After we create our bot, we need to configure it. Normally we would create multiple intents, with their respective utterances. Instead, I create a single intent (I called it campingInTents, because childish humour) with a random utterance (pancakes; I was hungry). Neither mattered in this case, since both the created intent and the default FallbackIntent are going to be doing the same thing.

After enabling the Lambda code hooks for initialization, and configuring the bot to use my Lambda function, it will always behave the same, sending the message through to OpenAI, regardless of what’s been said. This is an incredibly hacky way of doing it, and I’m sure there are many better ways. But I’m a hacky dev, building a hacky solution today.

Screenshot of AWS Lambda

🧠 AWS Lambda

Lambda functions are best when kept simple. This one sends the request to OpenAI, outputs some information for logging, and passes the information back to Lex. More info about the code down below.

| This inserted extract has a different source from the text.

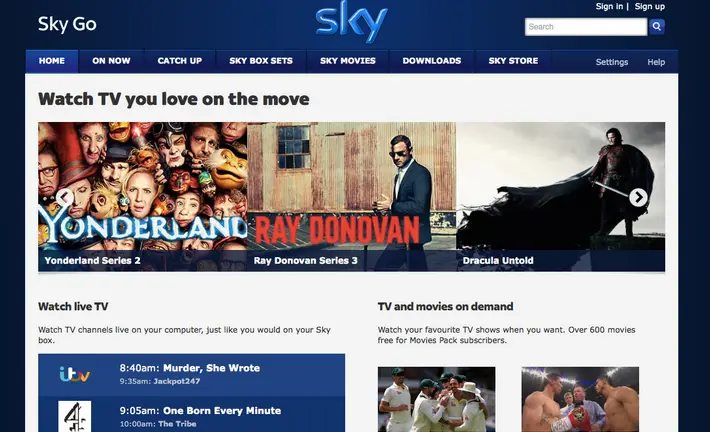This screenshot has height=432, width=710.
Task: Select the Dracula Untold banner
Action: (560, 196)
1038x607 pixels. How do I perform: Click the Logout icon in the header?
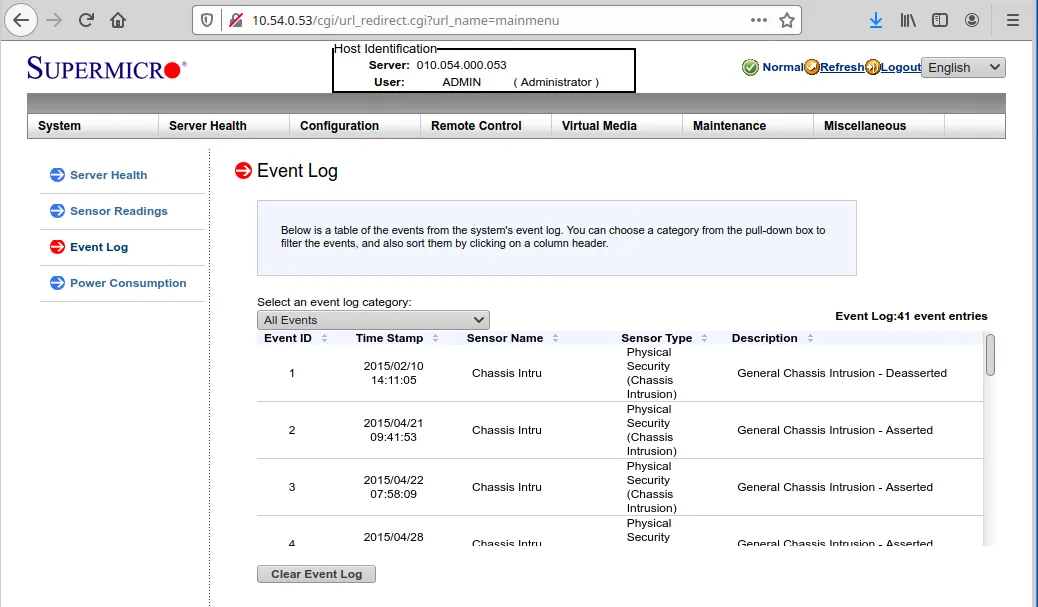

Since it relies on an external API call, it does take a while to execute (1.285 seconds on average), which is very inefficient, and despite throwing Lambda Power Tuning at the problem, it’s purely an external dependency issue, and can’t be resolved by resources. You could make it more cost-effective using AWS Step Functions to handle the OpenAI API call asyncrhonously, but I didn’t worry for this project.

The openai-python library makes interacting with the API a breeze. Although at 112MB fully installed, including requests, numpy, and pandas, it’s pretty beefy. Consolidating it into a Lambda Layer made it simple and easy to manage. numpy didn’t appreciate running in Lambda after being loaded for my Windows machine, so you may need to specify the right package before building the layer.

After some incredibly nonsensical replies to my queries, I added some basic logging which is output to CloudWatch logs. The reason is that Amazon Transcribe is awful still leaving a lot to be desired, especially with my accent. So, I wanted to capture what Transcribe thought I’d said, leading to some interesting insights. This has to be my favourite:

What I said:
What’s the key difference between Alexander the Great, and Julius Caesar?

OpenAI’s Response:
The key difference between Alexander the Great and Reseda is that Alexander the Great was a Macedonian king and conqueror who reigned from 336-323 BC, while Reseda is a city in Los Angeles, California.

What Transcribe thought I said:
What’s the key difference between alexander great enjoy reseda

Image description

⏱ How much coding?

For a fully-fledged chatbot which comes close to passing the Turing Test, powered by some of the most incredible AI models in the modern age, that runs on the worlds most ubiquitous communication medium, surely there’d be some pretty significant coding required.

Just 49 lines of code. That’s all of the Python code, including comments, which I had to write for Lambda to make this work, all available on GitHub. Everything else was configuring the existing services. In fact, it can be compacted down into less than 10 lines of code, though substantially harder to read.

Modern solutions built around cloud computing, microservices, and API’s means you can leverage a surprising amount of power by simply tying solutions together. Reading the code, there’s virtually no custom logic involved, except for the prompt. Everything else is arguably just glue code.

On the pricing dimension, it costs all of 9.7 cents per invocation, which is pretty impressive.

Photo of a person holding a phone

📞 Try it for yourself!

Here we go, the US phone number that hosts the chatbot. OpenAI is expensive, so this will disappear eventually when either it runs out of credits, or gets excessively misused. Give it a try, but be reasonable!

+1 (445) 202-5802

It does take several seconds for the API to return the response, so don’t be surprised if it takes a little while.

Stay safe over the holiday season, and best wishes towards 2023!